Selected passage.

==============================

And to rub it in, he says it while standing next to Bob Weir, the Grateful Dead’s co-founder, at the Tribeca Film Festival premiere of “The Other One: The Long Strange Trip of Bob Weir.”

Fleiss’ new documentary about Weir’s life follows the legendary guitarist from his troubled youth to today. And while Weir says the movie means he’s now “off the hook” in terms of ever writing a memoir, he’s still not very comfortable talking about himself and the way he’s seen by fans.

Weir says in the film he doesn’t “trust pride” and tells people he’s more interested in looking forward than back, although he admits at his age “there’s always something to remind you of your past.”

For Weir, when it comes to looking back at all of the concerts and experiences he had, what he misses most now are the moments the band spent together offstage.

==============================

Data provided.
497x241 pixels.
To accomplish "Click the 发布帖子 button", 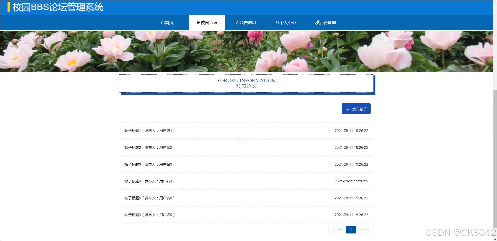I will [x=356, y=109].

==============================

Task prompt.
Continue the passage above about the Bob Weir documentary, picking up after its final sentence.

Answer to the problem.
“I kind of miss the laughs, the yucks, because we kept each other amused,” Weir says. “That’s the only way we were able to stick together for all those years. People would come backstage, and they’d listen to some of the repartee, the interplay going back, and they’d just leave the room going (fanning himself) these guys are nuts! But we had a lot of fun.”

That fun contributed to the improvisational style that made the band so popular. Weir says he was influenced by jazz pianists when it came to creating his signature style on the guitar. And while the band learned how to extend the rhythm of a song playing live for audiences high on LSD, their approach to writing songs was extemporaneous.

“The same song on a different day was a different song. As we were writing or arranging a tune that came to us, from whomever, we didn’t have a formulaic way of approaching things,” Weir says. “It was pretty much will-o’-the-wisp, if you will.”

Although fans are hoping for a Grateful Dead reunion, the film might be the best way for Deadheads to get some new material from the band. All Weir says about the possibility of getting back together is, “We’ve got our best people on it.”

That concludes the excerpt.